--- TEXT SEGMENT ---
The definition of intimacy is a personal one, and unique to each person.

How do you cross the line from sexual interaction that's physical into intimacy? Is it about giving of yourself, letting go of your ego? Do you have to trust and respect your partner before you can have intimacy? Is it a matter of perspective? Where are you vulnerable? Is acknowledging your vulnerability the path to intimacy?

Some people may be on a search to not have intimacy in their lives; yet they find other ways to share themselves – through art, conversation, social media and one-night stands. Joining together in a sexual act is a decision to share your body, energy and emotions – regardless of how detached a person is. In my opinion, no sex act is devoid of intimacy. It exists on different levels and means something different to everyone.

--- SUPPLIED DATA ---
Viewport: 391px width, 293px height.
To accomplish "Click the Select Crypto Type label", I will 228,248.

--

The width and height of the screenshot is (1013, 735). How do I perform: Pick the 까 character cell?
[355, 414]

--- ABOUT THIS TASK ---
Reproduce the passage on intimacy word for word, from "How do you cross" up to and including "different to everyone.".

--- ANSWER TO THE PROBLEM ---
How do you cross the line from sexual interaction that's physical into intimacy? Is it about giving of yourself, letting go of your ego? Do you have to trust and respect your partner before you can have intimacy? Is it a matter of perspective? Where are you vulnerable? Is acknowledging your vulnerability the path to intimacy?

Some people may be on a search to not have intimacy in their lives; yet they find other ways to share themselves – through art, conversation, social media and one-night stands. Joining together in a sexual act is a decision to share your body, energy and emotions – regardless of how detached a person is. In my opinion, no sex act is devoid of intimacy. It exists on different levels and means something different to everyone.